→ Texte de l'exercice
———

Entre la crise énergétique, la crise climatique et les tentatives pour préserver la biodiversité, l’exploitation du bois des arbres têtards, excellent compromis écologique, est aujourd’hui remise à l’ordre du jour.

Cette taille en têtard, très facile, est d’autant plus intéressante qu’elle est tout à fait à la portée du particulier. Elle permet d’accueillir toute sorte d’essence, même dans des espaces exigus, puisque la conduire en têtard limite l’espèce en hauteur et en envergure.

En créant un arbre têtard dans votre jardin, vous bénéficierez de son ombre, de son effet régulateur au niveau température et hygrométrie du sol, car on sait aujourd’hui qu’un arbre crée autour de lui un microclimat plus favorable, et enfin vous ferez un petit geste pour la biodiversité, car la trogne devient une zone plus riche en créant l’habitat de nombreuses espèces.

En plus, toutes les quelques années, il vous fournira du bois : un peu de quoi réduire les factures d’énergie.

Qu’est-ce qu’un arbre têtard ?

Les trognes les plus fréquentes sont les saules têtards souvent menés à partir des espèces Salix alba et Salix fragilis. Mais en fait, presque toutes les essences d’arbres feuillues peuvent être transformées en arbre têtard : chêne, frêne, érable champêtre, eucalyptus, châtaignier, platane, paulownia, aulnes, tilleul, mûrier, peuplier… (liste non exhaustive)

Un arbre têtard n’est donc pas une espèce d’arbre, mais une forme « en têtard », liée à la manière dont on le taille. On n’achète pas un arbre têtard, on transforme un arbre en têtard.

D’ailleurs, cette coupe sévère qui en fait des trognes rallonge leur durée de vie. Ces arbres vivent en effet plusieurs centaines d’années. Les arbres vénérables en France sont souvent des arbres têtards, et non pas des « hauts-jets ».

L’arbre têtard montre un tronc court et très épais, surmonté de bourrelets d’où partent de multiples branches.

Il a été étête à une hauteur comprise entre 1 m et 2,5 m, hauteur où se forment le bourrelet cicatriciel. Ses branches sont exploitées pour le bois de chauffe, donc taillées au ras du bourrelet, tous les 3 à 15 ans. Une nouvelle croissance très vigoureuse les remplace rapidement après la taille.

Arbres tétards fraichement taillés@Farantsa/stock.adobe.com
Arbres tétards fraîchement taillés@Farantsa/stock.adobe.com

Comment obtenir un arbre têtard dans son jardin ?

1- Choisir une espèce et la planter

À 2 m minimum de la limite séparative, entre novembre et mars, il faut planter un jeune arbre en tige, ou planter une bouture épaisse (concerne les saules). En effet, pour planter le saule blanc, quand il en faut beaucoup, une technique consiste à enfoncer à la masse une tige épaisse dont la base a été taillée en pointe, et elle se bouture !

———

→ Enregistrements fournis
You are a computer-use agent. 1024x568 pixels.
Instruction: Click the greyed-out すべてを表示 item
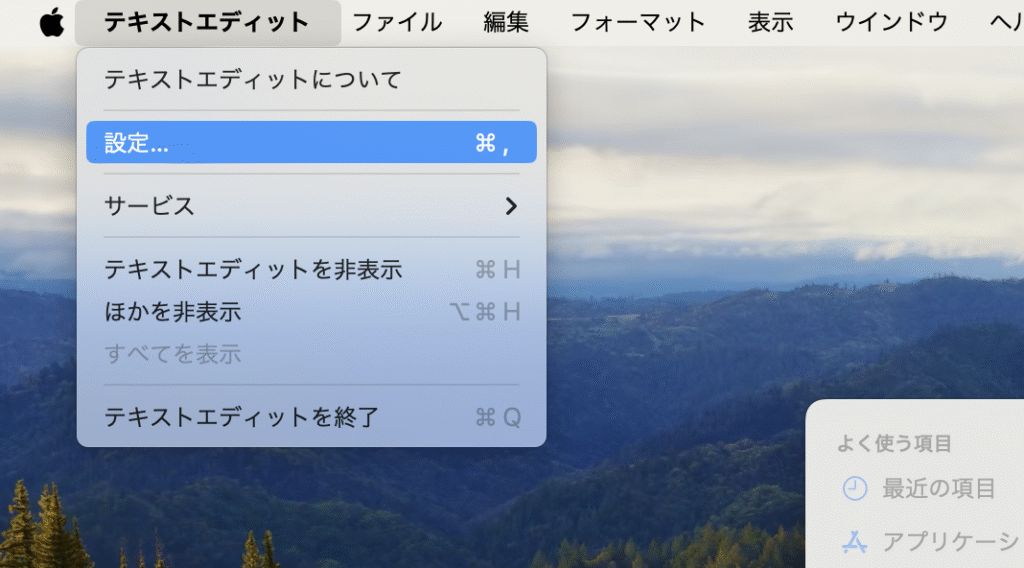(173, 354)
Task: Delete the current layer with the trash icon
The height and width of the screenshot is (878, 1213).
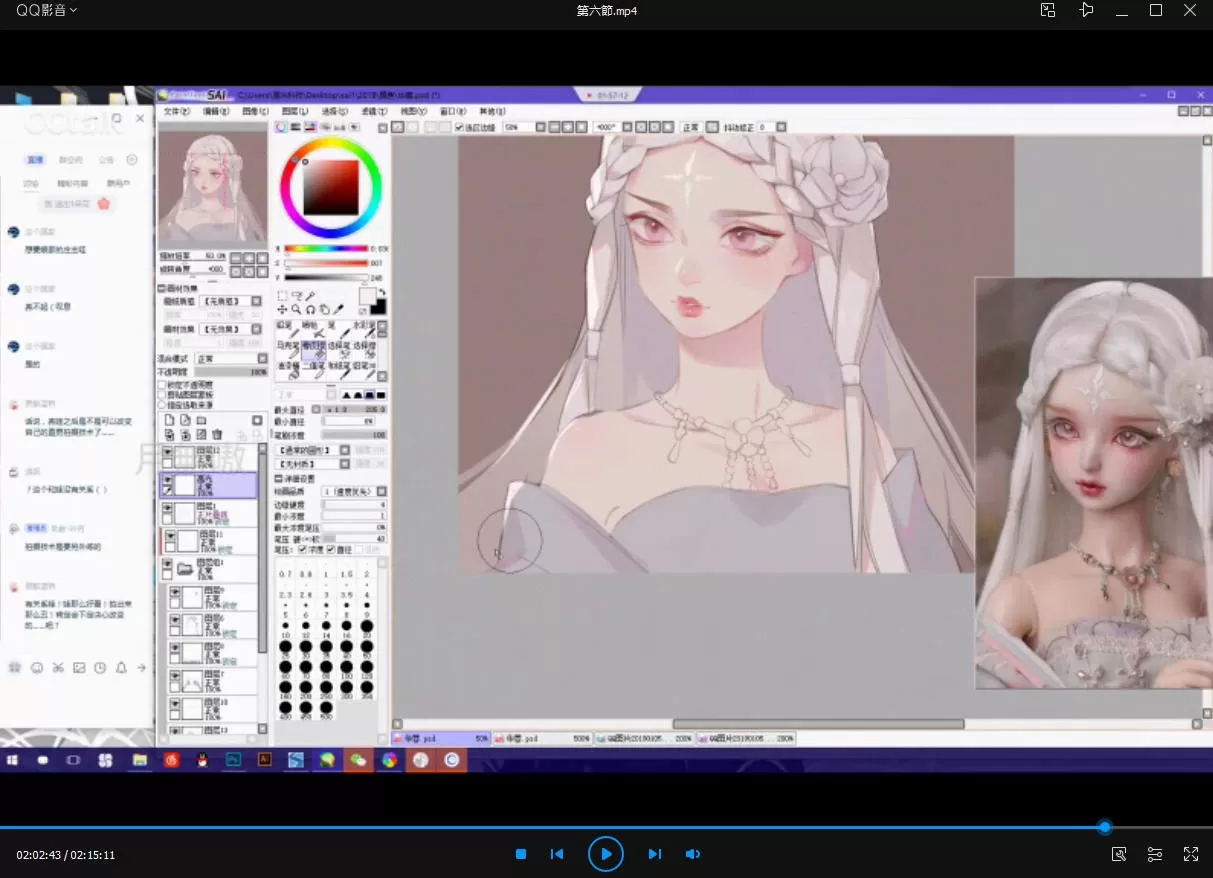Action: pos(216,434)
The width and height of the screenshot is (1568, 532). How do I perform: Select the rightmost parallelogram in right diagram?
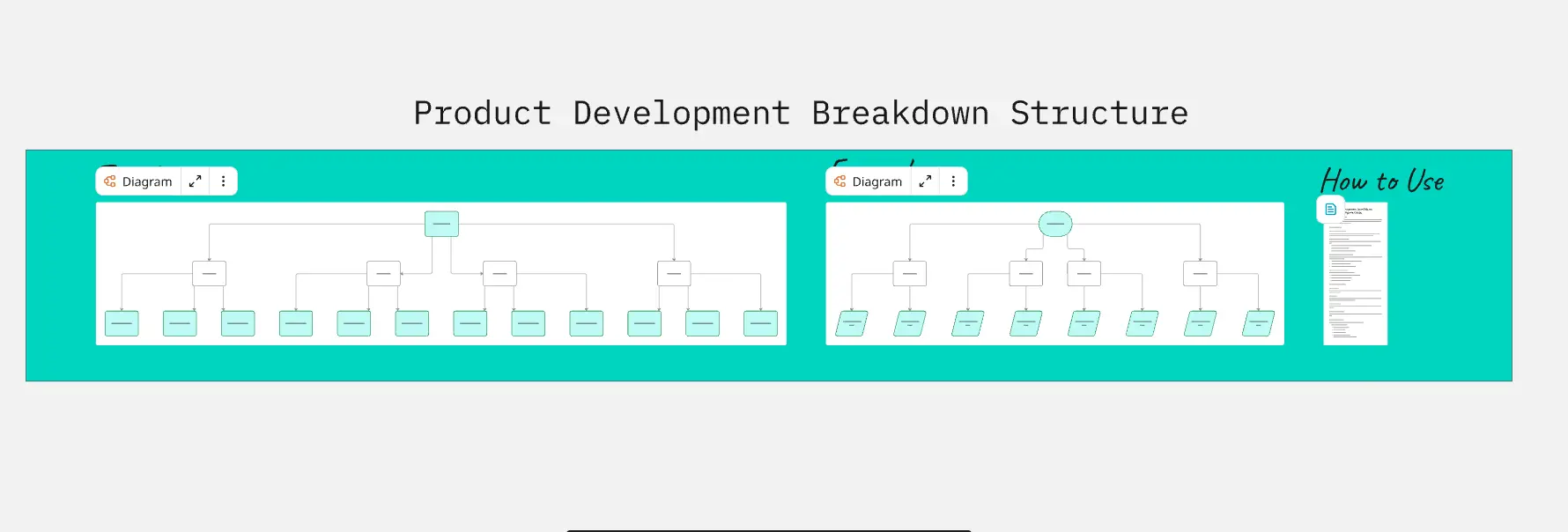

———

→ Tâche à réaliser
Poursuivez le texte sur les arbres têtards à partir de sa dernière phrase. Les enregistrements n'interviennent pas ici.

→ Résultat de la tâche
Ou éventuellement, transformer en têtard un arbre déjà présent. C’est possible tant que le diamètre du tronc ne dépasse pas 15 cm. Un pommier dont la greffe est morte, et un peu trop épais pour être regreffé, fait un excellent candidat pour devenir un pommier têtard.

2- Etêtage

Lorsque son tronc mesure environ 5 cm de diamètre, il est étêté, à 2 m, jusqu’à 2,50 m au plus haut. c’est la hauteur de laquelle va partir le branchage. On peut choisir une hauteur plus basse, la taille à hauteur de coude est plus aisée, mais dans un jardin comme on aime pouvoir passer autour.

3- Formation du bourrelet cicatriciel

Les jeunes branches repoussent vite après la coupe. Chaque année durant 4 années, elles seront coupées pour faire épaissir un bourrelet cicatriciel. Faire épaissir le bourrelet cicatriciel est primordial pour la solidité future de l’arbre en trogne.

Attention, certaines espèces, comme le chêne, ont besoin qu’on leur laisse un tire-sève, soit une seule des petites branches ; on la taillera un peu plus tard, dès que les nouvelles croissances ont bourgeonné au niveau du bourrelet

4- Exploitation du bois de chauffe

Une fois que le bourrelet cicatriciel est bien formé, en général 4 ans après l’étêtage, on laisse les branches s’épaissir en vue de récolter plus de bois. Ainsi les branches de l’arbre têtard seront exploitées tous les 3 à 15 ans, en fonction de la vitesse de croissance de l’essence choisie, et aussi en fonction de l’épaisseur des bûches que vous désirez.

En effet, des branches pas trop épaisses sont plus faciles à couper, puis les bûches sont plus faciles à manipuler. Enfin, elles doivent être adaptées en taille et épaisseur au feu de bois que vous avez installé chez vous. En tant que particulier, on cherche ici non pas une rentabilité optimum et systématique, mais plutôt un confort à l’usage.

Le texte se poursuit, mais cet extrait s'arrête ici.